We must manage growth to help live music in the Live Music Capital of the World. If we fail, Austin will never produce another Willie Nelson, Stevie Ray Vaughn or Manuel Donley. Affordable music venues are incubators that allowed Grupo Fantasma, Spoon, and Gary Clark Jr. to develop their craft before launching on the world. This is equally true for the visual and performing arts.
This is why this week the Council approved a resolution to activate key components of the omnibus, including a trial period to extend the hours for live music on Red River. I look forward to working with the Mayor Pro Tem and Council Members Casar, Renteria, Troxclair and our Council colleagues on making more progress to help the local music and creative industries while protecting the residential quality of life.
These industries are in a crisis, but I hope we can realize what I think is a remarkable opportunity. Austin, as a tech center, has an opportunity to leverage this capacity to develop new ways for the music industry to make money in uniquely Austin ways. If we can come up with new ways to play entire genres of music, if we can reinvent entire audiences for music, then why can’t we come up with an Austin way for musicians to make more money?
This is a perfect example of what I’m talking about when I talk about how Austin is good at change. Austin became a tech center in the first place because George Kozmetsky – the late UT business school dean – focused Austin on the intersection of business, government, and academia. This created the critical mass of collaboration that made us one of the world’s leading tech cities. It’s why the chip factories were built here in the first place, and it’s why today we have the infrastructure to foster new innovations.
I think we are at a “Kozmetsky” moment now for Austin’s local music industry. I am not persuaded that the international music industry has things so figured out that there isn’t room for Austin to rank alongside London, Los Angeles, and Nashville as one of the world capitals of the music industry. But if we’re going to succeed, it could well be that we’ll need to do things the Austin way by maximizing our strengths as a tech city.

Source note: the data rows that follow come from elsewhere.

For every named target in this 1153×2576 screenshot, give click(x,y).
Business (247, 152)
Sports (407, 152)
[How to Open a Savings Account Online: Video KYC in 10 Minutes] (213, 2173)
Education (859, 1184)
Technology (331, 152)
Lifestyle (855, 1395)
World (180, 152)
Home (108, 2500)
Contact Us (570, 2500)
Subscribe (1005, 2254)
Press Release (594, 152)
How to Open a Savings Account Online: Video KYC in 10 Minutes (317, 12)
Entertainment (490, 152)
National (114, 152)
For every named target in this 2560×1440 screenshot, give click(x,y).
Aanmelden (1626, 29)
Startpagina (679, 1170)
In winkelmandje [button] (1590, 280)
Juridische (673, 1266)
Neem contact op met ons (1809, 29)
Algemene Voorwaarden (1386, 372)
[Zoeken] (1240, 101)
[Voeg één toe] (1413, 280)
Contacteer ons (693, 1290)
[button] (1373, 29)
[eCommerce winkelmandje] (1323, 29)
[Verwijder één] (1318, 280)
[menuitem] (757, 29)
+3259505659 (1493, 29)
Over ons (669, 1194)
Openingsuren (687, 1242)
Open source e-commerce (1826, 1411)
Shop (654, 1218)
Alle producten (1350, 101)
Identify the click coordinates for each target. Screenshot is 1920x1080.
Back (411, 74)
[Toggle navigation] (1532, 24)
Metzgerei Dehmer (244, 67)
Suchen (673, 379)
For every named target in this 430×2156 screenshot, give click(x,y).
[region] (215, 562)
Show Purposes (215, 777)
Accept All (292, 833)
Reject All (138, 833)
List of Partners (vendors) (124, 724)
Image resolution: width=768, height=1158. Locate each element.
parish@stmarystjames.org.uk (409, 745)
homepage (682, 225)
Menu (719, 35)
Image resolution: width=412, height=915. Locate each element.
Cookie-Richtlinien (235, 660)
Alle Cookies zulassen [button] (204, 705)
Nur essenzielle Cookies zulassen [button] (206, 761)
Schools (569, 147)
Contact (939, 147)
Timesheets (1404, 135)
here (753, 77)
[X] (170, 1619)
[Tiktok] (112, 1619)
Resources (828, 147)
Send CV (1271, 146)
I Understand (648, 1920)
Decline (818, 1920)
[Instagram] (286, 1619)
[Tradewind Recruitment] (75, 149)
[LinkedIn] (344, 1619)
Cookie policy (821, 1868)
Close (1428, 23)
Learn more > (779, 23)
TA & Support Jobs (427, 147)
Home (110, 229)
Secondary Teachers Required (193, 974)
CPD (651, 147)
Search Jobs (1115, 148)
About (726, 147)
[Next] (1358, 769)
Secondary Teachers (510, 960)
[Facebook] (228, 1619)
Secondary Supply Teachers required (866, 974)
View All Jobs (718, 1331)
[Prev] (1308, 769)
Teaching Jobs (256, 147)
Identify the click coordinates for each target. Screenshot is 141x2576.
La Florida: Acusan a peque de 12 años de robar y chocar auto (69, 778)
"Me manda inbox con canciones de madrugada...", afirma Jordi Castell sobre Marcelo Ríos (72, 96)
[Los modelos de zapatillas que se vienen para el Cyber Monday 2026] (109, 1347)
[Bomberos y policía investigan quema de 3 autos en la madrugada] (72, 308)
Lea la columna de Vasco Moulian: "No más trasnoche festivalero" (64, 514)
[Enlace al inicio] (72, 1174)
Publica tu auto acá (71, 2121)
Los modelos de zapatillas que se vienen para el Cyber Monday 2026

If we can begin to figure out the future new Austin music product, do something about affordability generally, and, work with folks in the community, especially our champion Gary Keller, to help save some iconic music venues, we may finally find the formula to sustain our music industry. To this end, this spring we should announce the beginning steps to a crowd sourced mini-bond program that would allow thousands of us to invest together in a community effort to preserve those iconic music venues.
And since this is Austin, there will be more innovations and new ideas to help drive the change we’ll someday celebrate. In fact, tonight I’m pleased to highlight just one more example of how the tech community is creating new opportunities for the local music industry. It’s an app created right here in Austin called “TipCow.”
One of the inventors came up with the idea when he was out listening to live music and wanted to tip the band but didn’t have any cash on him. He looked at his phone and thought, If I can order a pizza with this, why can’t I tip the band?
Now, if you download TipCow, you can look the band up on the app and give them some money regardless of whether you’re at the show. Anyone with a phone can stream a show with a link to TipCow, and that means the band’s audience – and customer base – is now anywhere in the world.
It’s easy, it’s creative, and it’s a perfectly Austin way to pay musicians. You can’t expect someone to make it as a working musician in Austin if you’re not willing to pay them for their work. It’s the “give honor to whom honor is due” principal. So I want to set an expectation in Austin that we tip live musicians. Just because sometimes there’s no cover charge doesn’t make the musicians volunteers.